I climbed up the ladder and raced up the hill to the village. After searching for a few moments panicked that the man had already departed for the long journey home, I found the farmer sitting on a stool in the shade of a tree outside the building we were working in.

As I approached he turned and saw me, that gentle smile once again on his lips. He remained seated and I removed his straw hat, pulled the glasses out of my pocket and placed them on his face. The farmer looked up at me with wide eyes, then turned his head slowly away scanning the row of huts on the waterfront, and then fixed his gaze somewhere across the river. His shoulders began to heave as he repeated over and over, “Glória a Deus! Obrigado meu Senhor!”

The man turned back to me, threw his arms around my waist and sobbed. We both remained there holding each other and crying until one of our interpreters came over and asked what was wrong. I explained what had happened and she knelt down and took the man’s hand, asking him if he was alright. He said something in Portuguese to her through his tears.

“What did he say?” I asked.

The interpreter replied, “He said that he had forgotten how beautiful the world is.”

Seeing the World Clearly

More than a decade has passed since that day but I count it as the most profound and important day of my life. It was the day that God used my hands to provide for the needs of a man half a world away. It was the day that I learned that God can orchestrate the lives of two people to bring them together for a moment in time to change them in ways neither thought was possible. When I consider all of the singular events that had to happen to bring the boat, the glasses, the farmer, and me together at that one moment in that unlikely place—I cannot call it anything but a miracle.

1744_51974845361_914_nBut the real miracle was not just that a poor farmer in the middle of the Amazon got the exact pair of glasses to help him live better and see better. No…the real miracle was that a man who measured success by his title and paycheck, and claimed credit for everything that was seemingly good in his life—that blind man…well, he was given the gift of sight. For the first time, he saw that God is paying attention to us. All of us. His eyes were opened to the reality that everything he clung to had no eternal value whatsoever. He found that no achievement, money, accolade, power, or possession could compare with the simple act of serving and loving a complete stranger.

The Best Version of Me

I reflected on this particular scene from my life most recently during yet another trip to the Amazon. Since 2000 I have served on 17 mission trips to Brazil, and my latest trip was very special. I realized that I am the best version of myself when I’m serving God on the river. And I pray daily to be that same man at home and in my professional life.

I shared this story because I firmly believe that many of us cling too tightly to our titles, money, possessions, and comforts. The work we do every day in our chosen career is important, but it is not the most important thing. The rewards we get in the way of recognition, money, prestige, and power are all fleeting and have no lasting value. And none of it can compare with a simple act of love in service to another human being.

The journey continues, and God shows me new aspects of His grace and mercy every day. And He continues to refine me in ways I never thought possible. And I thank him daily for sending a simple Brazilian farmer into my life to help this blind man see.

* [INFORMATION SHOWN]:
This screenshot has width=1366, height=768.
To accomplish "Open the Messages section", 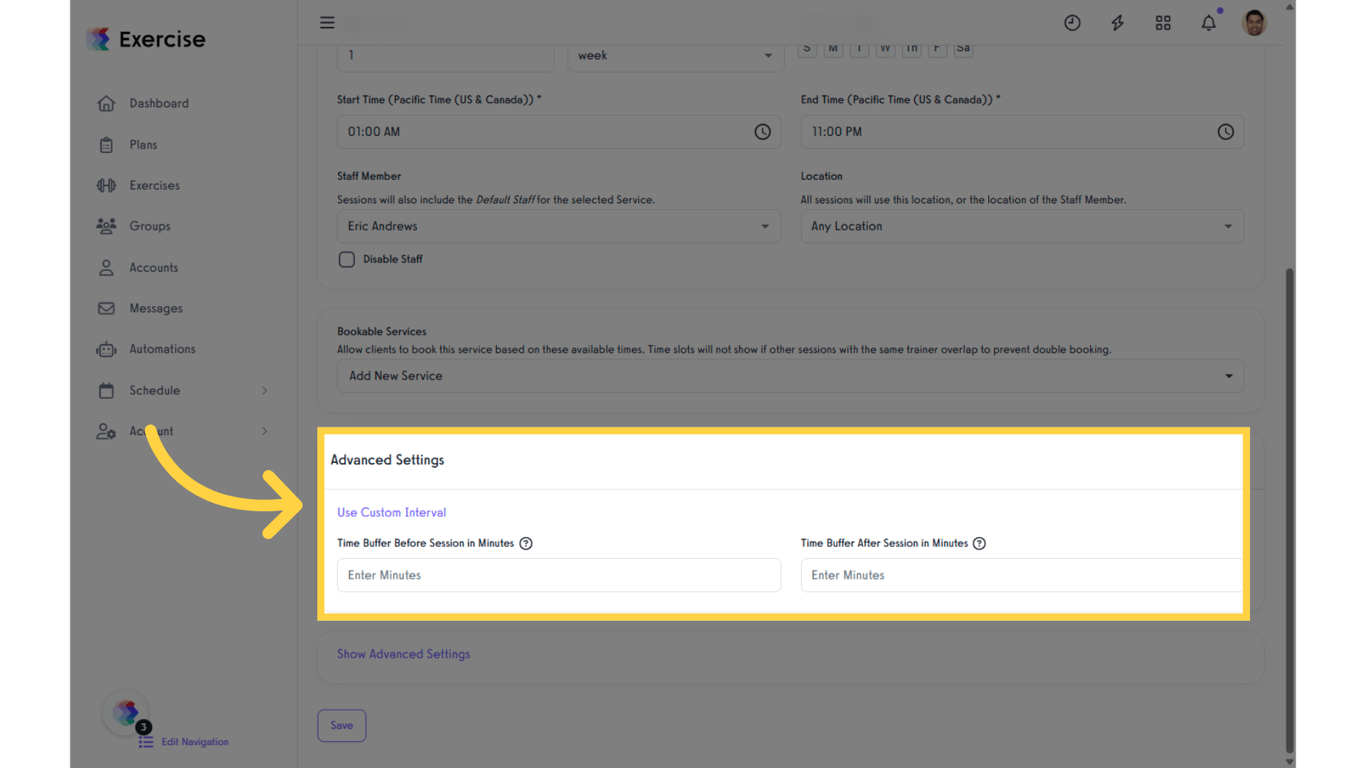I will pyautogui.click(x=106, y=308).
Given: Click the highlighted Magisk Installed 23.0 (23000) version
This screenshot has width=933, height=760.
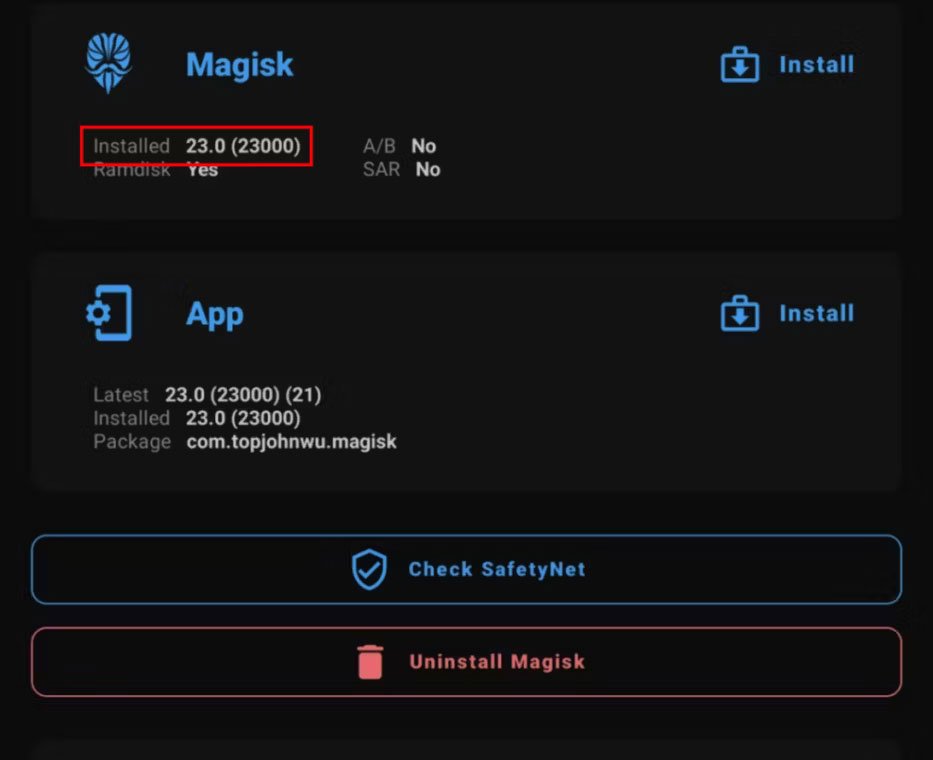Looking at the screenshot, I should (197, 146).
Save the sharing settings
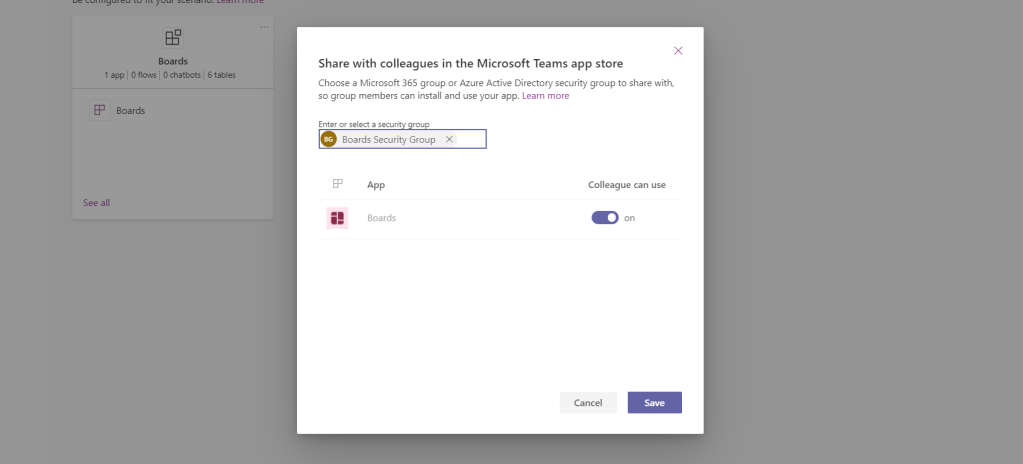 pos(654,402)
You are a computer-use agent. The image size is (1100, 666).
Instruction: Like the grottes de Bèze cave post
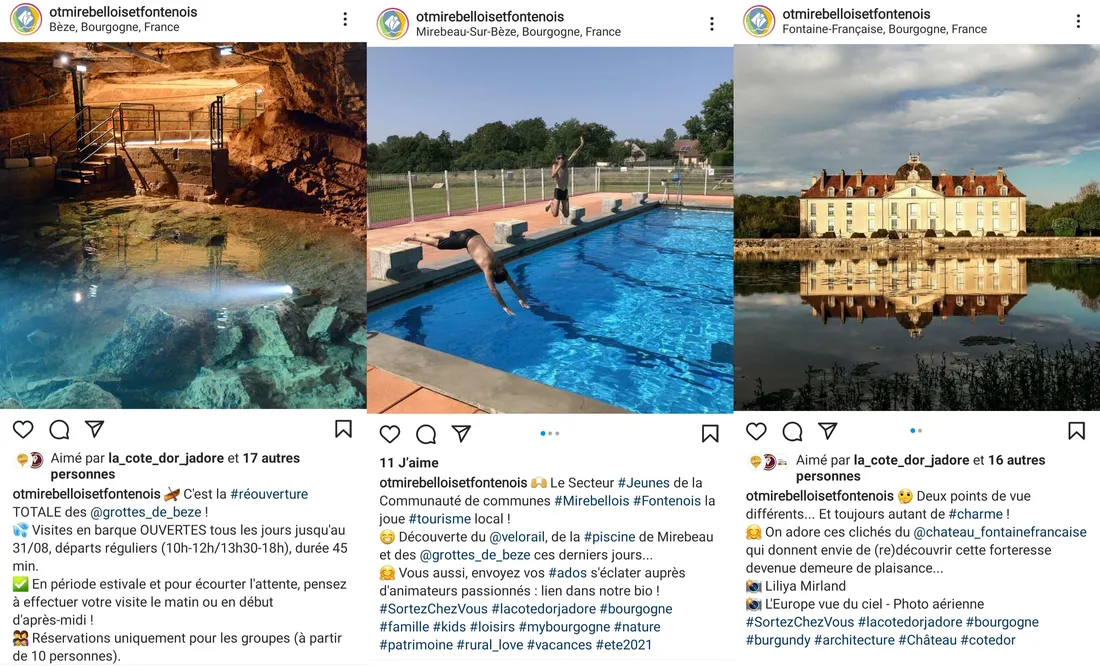pos(23,428)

* [WORK REQUIRED]: Reproduce verbatim the passage of the Amazon story starting at "1744_51974845361_914_nBut the real" and ending at "a complete stranger.".

* [REPLY]:
1744_51974845361_914_nBut the real miracle was not just that a poor farmer in the middle of the Amazon got the exact pair of glasses to help him live better and see better. No…the real miracle was that a man who measured success by his title and paycheck, and claimed credit for everything that was seemingly good in his life—that blind man…well, he was given the gift of sight. For the first time, he saw that God is paying attention to us. All of us. His eyes were opened to the reality that everything he clung to had no eternal value whatsoever. He found that no achievement, money, accolade, power, or possession could compare with the simple act of serving and loving a complete stranger.